L'épaule appuyée contre la porte, Skye observait Aramis en silence. Il était évident que quelque chose le tracassait. Il avait avalé son souper en répondant par monosyllabe, et souvent à côté, à ses questions, puis s'était levé et avait disparu dans la chambre. Certes, elle ne s'attendait pas à le voir l'aider à faire la vaisselle, un homme qui préférait coucher avec sa logeuse pour qu'elle passe le balaie à sa place n'avait visiblement jamais entendu parler du partage des tâches ménagères, mais elle aurait aimé qu'il reste avec elle pour bavarder. Au lieu de ça, il était assis dans ce fauteuil, pensif, le visage tourmenté, sa Bible fermée posée sur l'accoudoir.
Il était redevenu cet homme qu'elle avait vu, quelques semaines plus tôt, chevauchant derrière ses amis, perdu.
Et il était comme ça depuis qu'il était revenu du Louvre.
Ce midi, il avait raconté à ses amis son entretien avec le Roi et ses remontrances pour avoir fait des trous dans les rangs des gardes de Son Éminence.
En voyant la bourse et les six livres, d'Artagnan avait grommelé qu'il devrait peut-être s'y mettre, Porthos avait grommelé qu'il n'y avait pas de justice, et Athos... Il avait pincé les lèvres.
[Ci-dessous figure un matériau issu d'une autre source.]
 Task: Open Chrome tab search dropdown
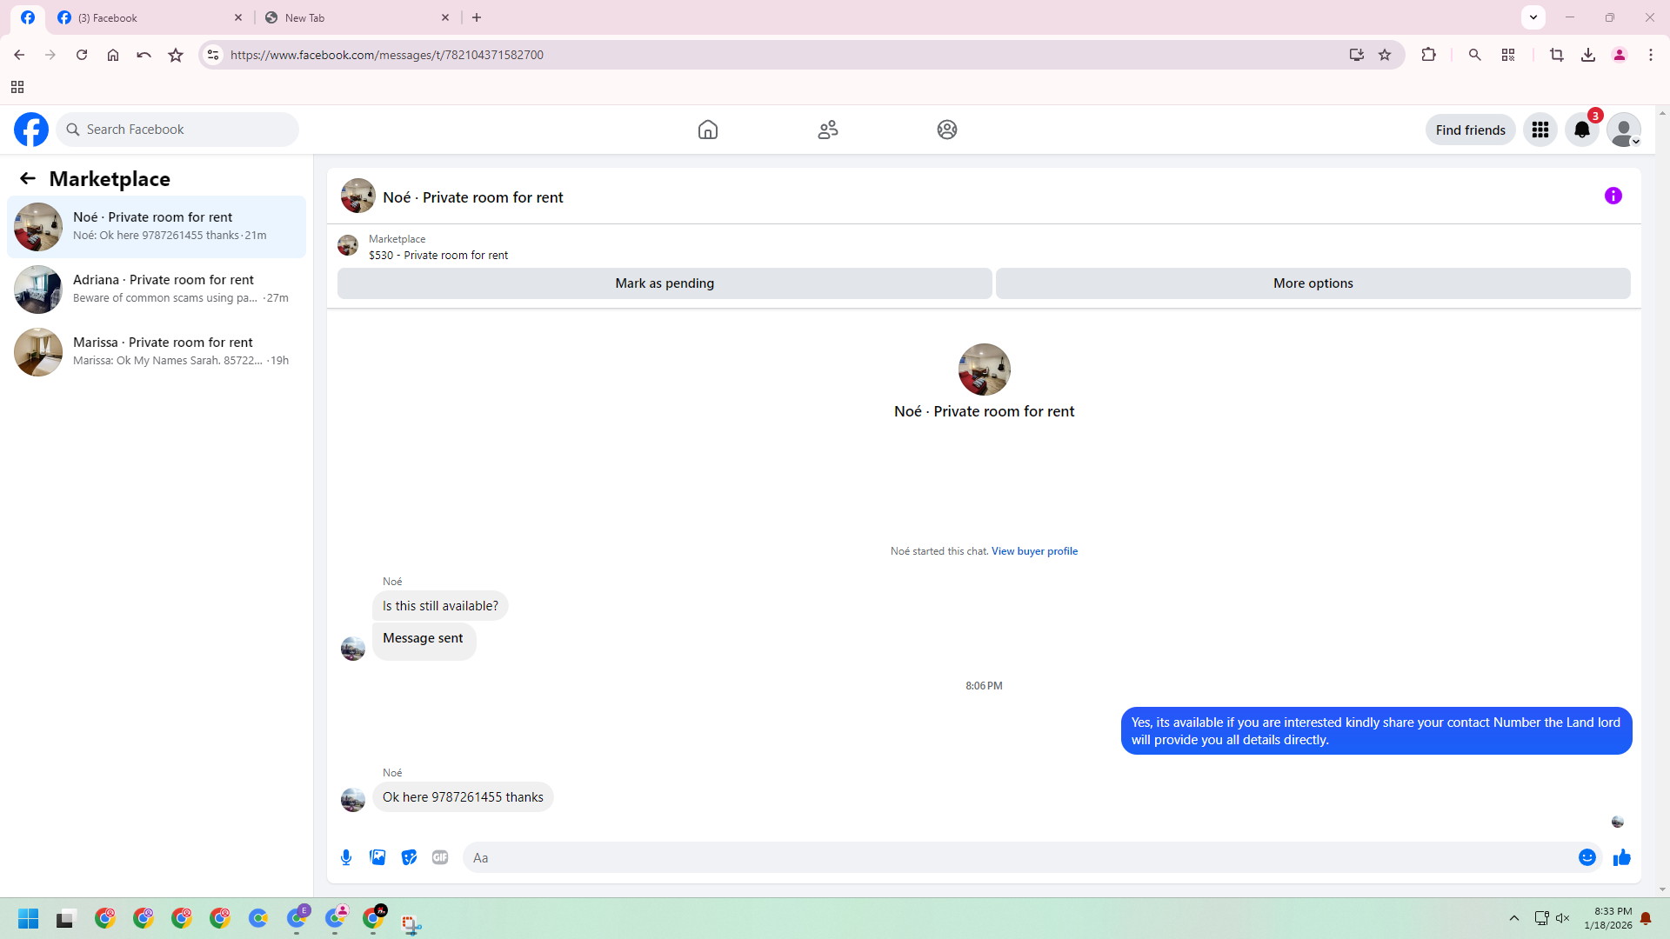click(1533, 17)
Depuis quand Le Roi faisait venir un mousquetaire pour lui parler des gardes rouges qui disparaissaient prématurément ?
Néanmoins, il avait empoché sans se faire prier celle qui lui revenait. Une autre était destinée à payer le tavernier qu'Aramis avait insulté. Les quatre dernières s'ajoutaient à celles, fausses, de Skye. Un petit pécule qui ne faisait pas d'eux des personnes riches, mais qui leur permettraient de payer le loyer sans devoir coucher avec les proprio. Skye avait découvert que les loyers parisiens étaient aussi prohibitifs au 17ᵉ siècle que quatre cents ans plus tard.
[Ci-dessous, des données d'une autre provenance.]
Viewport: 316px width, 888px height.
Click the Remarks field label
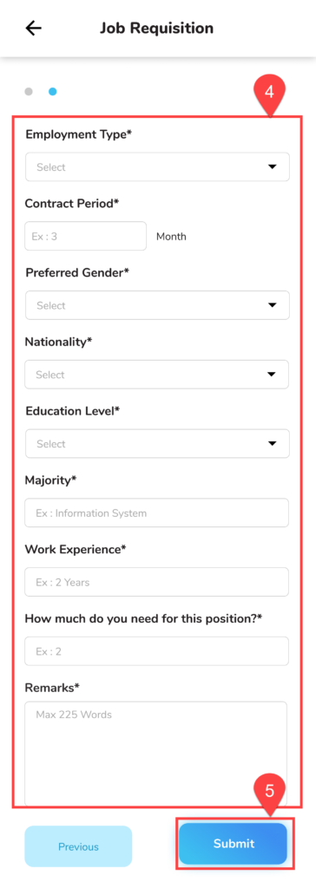[53, 687]
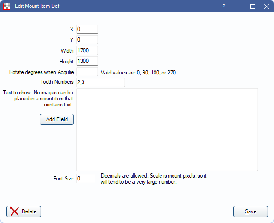Open help with the question mark button
Image resolution: width=274 pixels, height=223 pixels.
(224, 6)
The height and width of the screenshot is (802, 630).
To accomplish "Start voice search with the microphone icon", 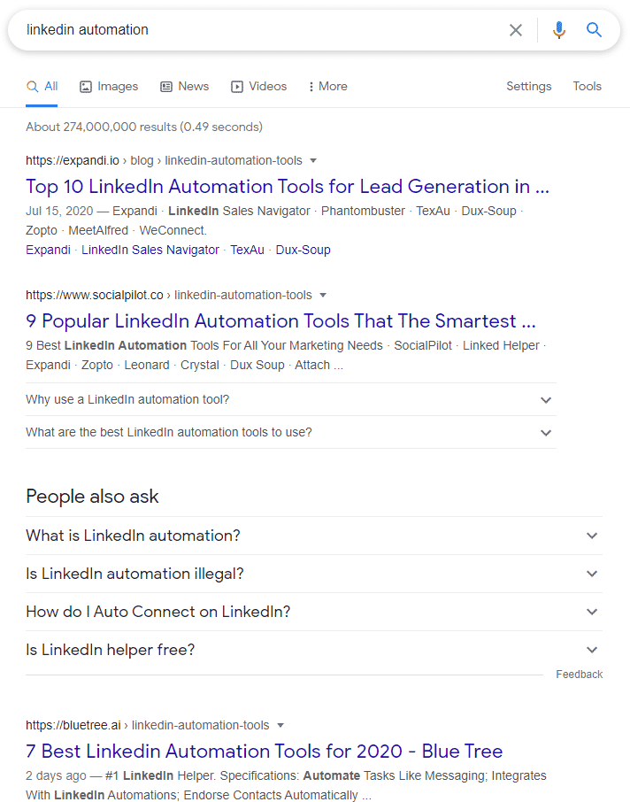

Elle soupira. Comme Athos, elle n'était pas dupe.
— Tu as passé une bonne journée ? demanda-t-elle pour la seconde fois de la soirée.
Il répondit de la même manière que la première.
— Hum...
Elle vint s'agenouiller devant lui, posa ses mains sur ses genoux.
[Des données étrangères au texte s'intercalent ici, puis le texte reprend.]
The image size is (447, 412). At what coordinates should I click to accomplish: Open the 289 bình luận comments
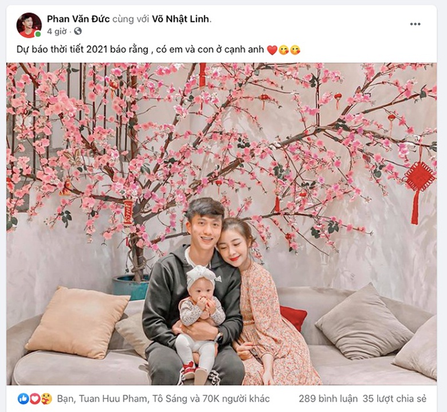tap(328, 399)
— Es-tu conscient que tu viens de m'avouer que tu avais la vérole ? sourit-elle.
— Quoi ? s'exclama-t-il, revenant enfin à la réalité.
Elle secoua la tête en riant.
— Bien, maintenant que j'ai toute ton attention, vas-tu me dire ce que tu as ? Tu n'as pas aligné deux mots depuis qu'on est rentré.
Il finit par sourire.
— Pardon. Je suis juste fatigué.
— Ça, c'est une excuse typiquement féminine, avec la migraine, bien entendu !
Elle se redressa et s'assit sur le bord du lit.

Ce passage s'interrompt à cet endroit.